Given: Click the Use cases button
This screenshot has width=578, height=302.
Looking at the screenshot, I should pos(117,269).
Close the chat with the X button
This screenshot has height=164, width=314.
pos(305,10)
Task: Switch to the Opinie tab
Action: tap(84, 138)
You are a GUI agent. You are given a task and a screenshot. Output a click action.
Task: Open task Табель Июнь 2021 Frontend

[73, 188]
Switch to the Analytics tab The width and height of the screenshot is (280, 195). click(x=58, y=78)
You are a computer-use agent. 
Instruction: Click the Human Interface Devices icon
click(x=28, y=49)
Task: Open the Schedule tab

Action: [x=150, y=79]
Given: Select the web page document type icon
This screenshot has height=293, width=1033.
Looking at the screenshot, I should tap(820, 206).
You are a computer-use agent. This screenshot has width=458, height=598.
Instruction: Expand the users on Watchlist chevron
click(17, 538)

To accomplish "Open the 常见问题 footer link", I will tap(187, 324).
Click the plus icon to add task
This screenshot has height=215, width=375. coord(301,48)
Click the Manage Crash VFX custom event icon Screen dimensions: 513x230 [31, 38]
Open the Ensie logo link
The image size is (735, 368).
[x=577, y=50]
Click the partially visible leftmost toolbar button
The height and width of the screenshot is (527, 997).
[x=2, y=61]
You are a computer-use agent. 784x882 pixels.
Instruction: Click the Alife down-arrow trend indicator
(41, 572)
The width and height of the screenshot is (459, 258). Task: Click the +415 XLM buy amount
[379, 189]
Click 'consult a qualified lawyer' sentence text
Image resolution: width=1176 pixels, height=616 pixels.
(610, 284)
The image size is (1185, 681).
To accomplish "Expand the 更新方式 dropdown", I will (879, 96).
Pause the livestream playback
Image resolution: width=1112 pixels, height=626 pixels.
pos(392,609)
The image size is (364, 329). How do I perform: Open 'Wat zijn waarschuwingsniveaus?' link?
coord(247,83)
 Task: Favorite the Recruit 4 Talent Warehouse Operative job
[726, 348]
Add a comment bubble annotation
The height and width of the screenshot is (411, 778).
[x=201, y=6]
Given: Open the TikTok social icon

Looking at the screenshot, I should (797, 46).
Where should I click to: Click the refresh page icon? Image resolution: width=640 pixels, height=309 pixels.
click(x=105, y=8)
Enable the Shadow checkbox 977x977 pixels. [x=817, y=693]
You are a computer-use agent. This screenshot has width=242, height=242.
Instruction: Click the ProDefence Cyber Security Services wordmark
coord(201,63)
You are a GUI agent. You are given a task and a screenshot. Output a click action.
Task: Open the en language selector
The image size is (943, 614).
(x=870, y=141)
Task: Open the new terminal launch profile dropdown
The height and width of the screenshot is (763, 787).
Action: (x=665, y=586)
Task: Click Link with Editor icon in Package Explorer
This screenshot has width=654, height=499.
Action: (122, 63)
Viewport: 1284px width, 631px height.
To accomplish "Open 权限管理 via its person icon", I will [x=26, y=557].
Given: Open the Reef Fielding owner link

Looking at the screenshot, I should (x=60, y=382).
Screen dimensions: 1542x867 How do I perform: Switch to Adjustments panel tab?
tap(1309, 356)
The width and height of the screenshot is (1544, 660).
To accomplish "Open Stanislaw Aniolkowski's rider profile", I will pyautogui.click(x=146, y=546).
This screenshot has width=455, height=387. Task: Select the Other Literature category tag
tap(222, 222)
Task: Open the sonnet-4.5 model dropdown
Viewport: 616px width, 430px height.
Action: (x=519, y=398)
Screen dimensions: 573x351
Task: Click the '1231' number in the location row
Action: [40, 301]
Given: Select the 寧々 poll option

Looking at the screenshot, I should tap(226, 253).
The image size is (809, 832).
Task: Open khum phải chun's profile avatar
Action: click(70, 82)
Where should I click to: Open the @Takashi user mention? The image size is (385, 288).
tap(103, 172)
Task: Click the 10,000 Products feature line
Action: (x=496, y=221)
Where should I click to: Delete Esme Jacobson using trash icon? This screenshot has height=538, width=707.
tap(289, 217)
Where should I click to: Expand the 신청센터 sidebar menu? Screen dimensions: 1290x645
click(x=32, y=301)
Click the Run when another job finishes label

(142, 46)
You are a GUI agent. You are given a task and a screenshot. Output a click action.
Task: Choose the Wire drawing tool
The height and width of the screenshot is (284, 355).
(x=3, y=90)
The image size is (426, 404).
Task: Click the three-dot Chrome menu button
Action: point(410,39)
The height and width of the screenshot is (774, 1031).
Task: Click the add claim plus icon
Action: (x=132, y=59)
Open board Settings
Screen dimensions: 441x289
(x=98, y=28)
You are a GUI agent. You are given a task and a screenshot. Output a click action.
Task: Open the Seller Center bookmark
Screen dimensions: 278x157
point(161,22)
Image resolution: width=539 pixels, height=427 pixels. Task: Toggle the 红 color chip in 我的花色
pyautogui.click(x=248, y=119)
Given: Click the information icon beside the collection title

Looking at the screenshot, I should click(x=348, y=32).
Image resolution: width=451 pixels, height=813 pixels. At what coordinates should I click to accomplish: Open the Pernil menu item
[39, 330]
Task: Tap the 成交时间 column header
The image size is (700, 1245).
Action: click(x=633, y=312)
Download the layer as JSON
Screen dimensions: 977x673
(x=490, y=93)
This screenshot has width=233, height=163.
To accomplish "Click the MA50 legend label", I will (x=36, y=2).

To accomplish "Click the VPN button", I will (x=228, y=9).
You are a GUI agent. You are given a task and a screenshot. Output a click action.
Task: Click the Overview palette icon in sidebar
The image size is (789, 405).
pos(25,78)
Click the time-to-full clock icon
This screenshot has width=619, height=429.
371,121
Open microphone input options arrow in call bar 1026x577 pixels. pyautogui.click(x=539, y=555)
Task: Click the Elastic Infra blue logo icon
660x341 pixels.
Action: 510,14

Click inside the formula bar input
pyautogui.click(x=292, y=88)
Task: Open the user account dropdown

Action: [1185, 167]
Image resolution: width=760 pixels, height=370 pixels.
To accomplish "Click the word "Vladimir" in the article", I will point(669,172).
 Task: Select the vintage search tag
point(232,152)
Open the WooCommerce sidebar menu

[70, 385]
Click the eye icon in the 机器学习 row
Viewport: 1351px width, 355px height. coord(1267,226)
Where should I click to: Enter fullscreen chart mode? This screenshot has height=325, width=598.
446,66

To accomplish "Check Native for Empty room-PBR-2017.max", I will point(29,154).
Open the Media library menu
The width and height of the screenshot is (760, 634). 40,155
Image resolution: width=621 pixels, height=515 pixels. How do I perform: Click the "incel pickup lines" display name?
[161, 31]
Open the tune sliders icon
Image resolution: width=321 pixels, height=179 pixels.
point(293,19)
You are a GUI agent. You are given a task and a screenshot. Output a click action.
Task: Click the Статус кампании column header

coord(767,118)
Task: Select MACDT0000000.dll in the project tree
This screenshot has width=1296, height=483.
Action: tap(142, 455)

━━━━

◆ **Goal of the exercise**
The entries listed above are to be output exactly. Leave none out.

◆ **Exercise answer**
Given: Click the Use cases button
This screenshot has width=578, height=302.
Looking at the screenshot, I should pos(117,269).
Close the chat with the X button
This screenshot has height=164, width=314.
pos(305,10)
Task: Switch to the Opinie tab
Action: tap(84, 138)
You are a GUI agent. You are given a task and a screenshot. Output a click action.
Task: Open task Табель Июнь 2021 Frontend

[73, 188]
Switch to the Analytics tab The width and height of the screenshot is (280, 195). click(x=58, y=78)
You are a computer-use agent. 
Instruction: Click the Human Interface Devices icon
click(x=28, y=49)
Task: Open the Schedule tab

Action: [x=150, y=79]
Given: Select the web page document type icon
This screenshot has height=293, width=1033.
Looking at the screenshot, I should tap(820, 206).
You are a computer-use agent. This screenshot has width=458, height=598.
Instruction: Expand the users on Watchlist chevron
click(17, 538)

To accomplish "Open the 常见问题 footer link", I will tap(187, 324).
Click the plus icon to add task
This screenshot has height=215, width=375. coord(301,48)
Click the Manage Crash VFX custom event icon Screen dimensions: 513x230 [31, 38]
Open the Ensie logo link
The image size is (735, 368).
[x=577, y=50]
Click the partially visible leftmost toolbar button
The height and width of the screenshot is (527, 997).
[x=2, y=61]
You are a computer-use agent. 784x882 pixels.
Instruction: Click the Alife down-arrow trend indicator
(41, 572)
The width and height of the screenshot is (459, 258). Task: Click the +415 XLM buy amount
[379, 189]
Click 'consult a qualified lawyer' sentence text
Image resolution: width=1176 pixels, height=616 pixels.
(610, 284)
The image size is (1185, 681).
To accomplish "Expand the 更新方式 dropdown", I will (879, 96).
Pause the livestream playback
Image resolution: width=1112 pixels, height=626 pixels.
pos(392,609)
The image size is (364, 329). How do I perform: Open 'Wat zijn waarschuwingsniveaus?' link?
coord(247,83)
 Task: Favorite the Recruit 4 Talent Warehouse Operative job
[726, 348]
Add a comment bubble annotation
The height and width of the screenshot is (411, 778).
[x=201, y=6]
Given: Open the TikTok social icon

Looking at the screenshot, I should (797, 46).
Where should I click to: Click the refresh page icon? Image resolution: width=640 pixels, height=309 pixels.
click(x=105, y=8)
Enable the Shadow checkbox 977x977 pixels. [x=817, y=693]
You are a computer-use agent. This screenshot has width=242, height=242.
Instruction: Click the ProDefence Cyber Security Services wordmark
coord(201,63)
You are a GUI agent. You are given a task and a screenshot. Output a click action.
Task: Open the en language selector
The image size is (943, 614).
(x=870, y=141)
Task: Open the new terminal launch profile dropdown
The height and width of the screenshot is (763, 787).
Action: (x=665, y=586)
Task: Click Link with Editor icon in Package Explorer
This screenshot has width=654, height=499.
Action: (122, 63)
Viewport: 1284px width, 631px height.
To accomplish "Open 权限管理 via its person icon", I will [x=26, y=557].
Given: Open the Reef Fielding owner link

Looking at the screenshot, I should (x=60, y=382).
Screen dimensions: 1542x867 How do I perform: Switch to Adjustments panel tab?
tap(1309, 356)
The width and height of the screenshot is (1544, 660).
To accomplish "Open Stanislaw Aniolkowski's rider profile", I will pyautogui.click(x=146, y=546).
This screenshot has width=455, height=387. Task: Select the Other Literature category tag
tap(222, 222)
Task: Open the sonnet-4.5 model dropdown
Viewport: 616px width, 430px height.
Action: (x=519, y=398)
Screen dimensions: 573x351
Task: Click the '1231' number in the location row
Action: [40, 301]
Given: Select the 寧々 poll option

Looking at the screenshot, I should tap(226, 253).
The image size is (809, 832).
Task: Open khum phải chun's profile avatar
Action: click(70, 82)
Where should I click to: Open the @Takashi user mention? The image size is (385, 288).
tap(103, 172)
Task: Click the 10,000 Products feature line
Action: (x=496, y=221)
Where should I click to: Delete Esme Jacobson using trash icon? This screenshot has height=538, width=707.
tap(289, 217)
Where should I click to: Expand the 신청센터 sidebar menu? Screen dimensions: 1290x645
click(x=32, y=301)
Click the Run when another job finishes label

(142, 46)
You are a GUI agent. You are given a task and a screenshot. Output a click action.
Task: Choose the Wire drawing tool
The height and width of the screenshot is (284, 355).
(x=3, y=90)
The image size is (426, 404).
Task: Click the three-dot Chrome menu button
Action: point(410,39)
The height and width of the screenshot is (774, 1031).
Task: Click the add claim plus icon
Action: (x=132, y=59)
Open board Settings
Screen dimensions: 441x289
(x=98, y=28)
You are a GUI agent. You are given a task and a screenshot. Output a click action.
Task: Open the Seller Center bookmark
Screen dimensions: 278x157
point(161,22)
Image resolution: width=539 pixels, height=427 pixels. Task: Toggle the 红 color chip in 我的花色
pyautogui.click(x=248, y=119)
Given: Click the information icon beside the collection title

Looking at the screenshot, I should click(x=348, y=32).
Image resolution: width=451 pixels, height=813 pixels. At what coordinates should I click to accomplish: Open the Pernil menu item
[39, 330]
Task: Tap the 成交时间 column header
The image size is (700, 1245).
Action: click(x=633, y=312)
Download the layer as JSON
Screen dimensions: 977x673
(x=490, y=93)
This screenshot has width=233, height=163.
To accomplish "Click the MA50 legend label", I will (x=36, y=2).

To accomplish "Click the VPN button", I will (x=228, y=9).
You are a GUI agent. You are given a task and a screenshot. Output a click action.
Task: Click the Overview palette icon in sidebar
The image size is (789, 405).
pos(25,78)
Click the time-to-full clock icon
This screenshot has width=619, height=429.
371,121
Open microphone input options arrow in call bar 1026x577 pixels. pyautogui.click(x=539, y=555)
Task: Click the Elastic Infra blue logo icon
660x341 pixels.
Action: 510,14

Click inside the formula bar input
pyautogui.click(x=292, y=88)
Task: Open the user account dropdown

Action: [1185, 167]
Image resolution: width=760 pixels, height=370 pixels.
To accomplish "Click the word "Vladimir" in the article", I will point(669,172).
 Task: Select the vintage search tag
point(232,152)
Open the WooCommerce sidebar menu

[70, 385]
Click the eye icon in the 机器学习 row
Viewport: 1351px width, 355px height. coord(1267,226)
Where should I click to: Enter fullscreen chart mode? This screenshot has height=325, width=598.
446,66

To accomplish "Check Native for Empty room-PBR-2017.max", I will point(29,154).
Open the Media library menu
The width and height of the screenshot is (760, 634). 40,155
Image resolution: width=621 pixels, height=515 pixels. How do I perform: Click the "incel pickup lines" display name?
[161, 31]
Open the tune sliders icon
Image resolution: width=321 pixels, height=179 pixels.
point(293,19)
You are a GUI agent. You are given a task and a screenshot. Output a click action.
Task: Click the Статус кампании column header

coord(767,118)
Task: Select MACDT0000000.dll in the project tree
This screenshot has width=1296, height=483.
Action: tap(142, 455)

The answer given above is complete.